Risk-sellers are unanimously agreed: equities are good at every valuation. The question the rest of us must always ask is: good for whom?
Shown here since 1900, valuations for S&P 500 stocks today have rarely been more expensive (less attractive) but for a few short months in 1999 and 1929.
Chart source Doug Short offers some perspective:
“The latest P/10 valuation is 27.0 at a -0.09% year-over-year inflation rate, which is below the sweet spot mentioned above.
And speaking of that 30 threshold for the P/E10, prior to the Tech Bubble, only two months in history had a ratio above 30: They were 31.5 and 32.6 in August and September of 1929, just before the Crash of 1929. Research estimates put the annual inflation rate during those two months at 1.17% and 0.00% (zero).
In the months following the Great Financial Crisis we have essentially been in “uncharted” territory.

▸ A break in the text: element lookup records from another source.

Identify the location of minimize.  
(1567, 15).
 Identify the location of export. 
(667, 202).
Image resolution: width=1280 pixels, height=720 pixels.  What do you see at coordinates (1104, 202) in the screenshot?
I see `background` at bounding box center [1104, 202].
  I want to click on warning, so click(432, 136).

Never in history have we had 20+ P/E10 ratios with yields below 2.5%. As I type this, latest monthly average of daily closes on the 10-year yield is at 1.97%, which is not much higher than its all-time average of 1.53% in July 2012. The closest we ever came to this in US history was a seven-month period from October 1936 to April 1937. During that timeframe the 10-year yield averaged 2.67%. How did the market fare? The S&P Composite hit an interim high (based on monthly averages of daily closes) in February 1937. The index plunged 44.9% over the next 15 months.
If we look to the Dow daily closes during that period, the index hit an interim high on March 3, 1937 and fell 49.1% to an interim trough on March 31, 1938 — 13 months later.
Further, as we ponder the historical context of present valuations, let us not forget that some 50% of S&P earnings come from sales outside of the US–sales that are falling in value with each week that the US dollar moves higher….(And that’s not counting the crash in energy prices which as aforementioned is yet to be fully accounted for).
As I was explaining here in February 2008 (8:20 on the playbar), it’s not just a high numerator “price” that makes rich P/E ratios so dangerous to capital…try evaporating the “E” (earnings) denominator dramatically and then recheck the (greater fool) multiple paid.